# Mum of two kids wanting to move from AUS to BALI



## Hollypeters (May 24, 2013)

Hi Guys, I am a Mum of two kids aged (2 and 4 years old) And it has been a life long dream of mine to move overseas... We have decided on Bali, And we were just wondering other peoples experiences?

What schooling options are available? Costs etc?

Housing options?? Costs etc? Do houses come with Proper kitchens?

I would be getting a TEFL qualification before we leave, But what employment opportunities would be available for my husband? 

What township would you think is "Family friendly"?

If you have ANY tips or advice please feel free to comment! Im open to anything and everything. Thanks so much in advance!


----------



## jason.mantle1 (Jun 4, 2013)

Hollypeters said:


> Hi Guys, I am a Mum of two kids aged (2 and 4 years old) And it has been a life long dream of mine to move overseas... We have decided on Bali, And we were just wondering other peoples experiences?
> 
> What schooling options are available? Costs etc?
> 
> ...


Hi there.
I have a few expat friends in Bali and they have very positive feedback from their experiences living there.

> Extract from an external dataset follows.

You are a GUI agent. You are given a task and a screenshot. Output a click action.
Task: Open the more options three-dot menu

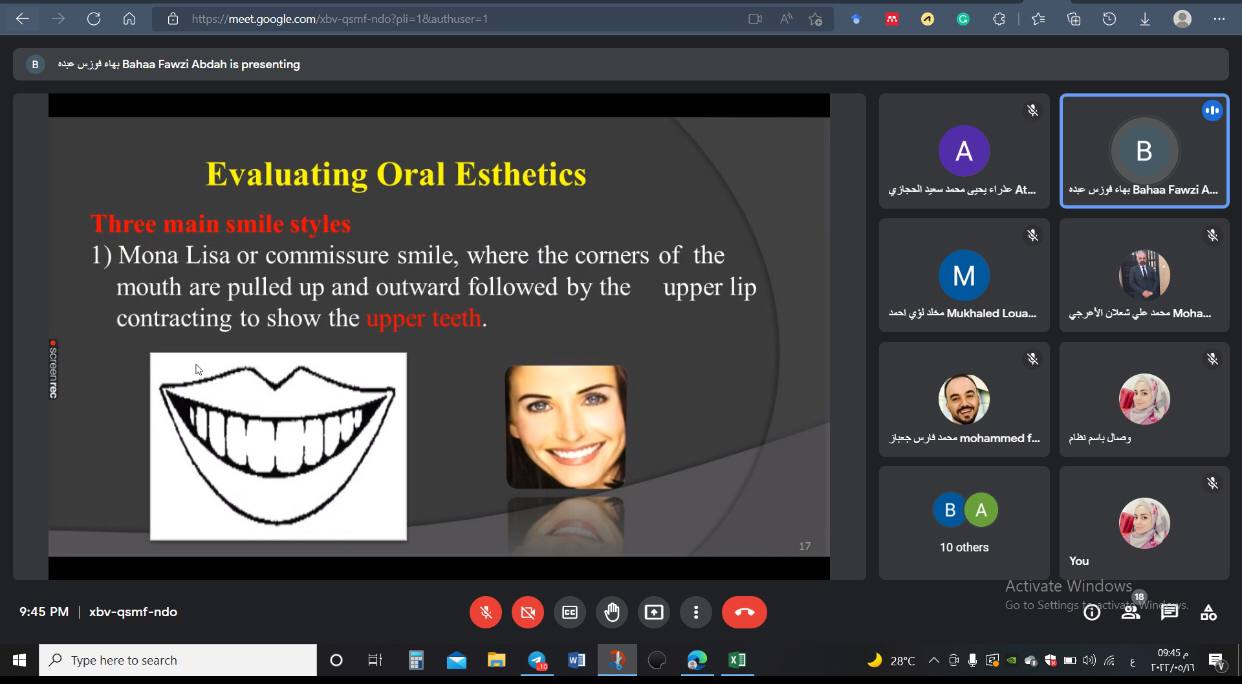pyautogui.click(x=696, y=612)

There are several international schools in Bali, so there shouldn't be any problems looking for one. You can check out Bali International Sch and there are many other schools available in Bali. The people are pretty friendly so they can help you out if you have problems. 

There are real estate marketing services if you are looking for a place to live there. Accommodation in Bali is pretty affordable, so don't worry too much about it.


----------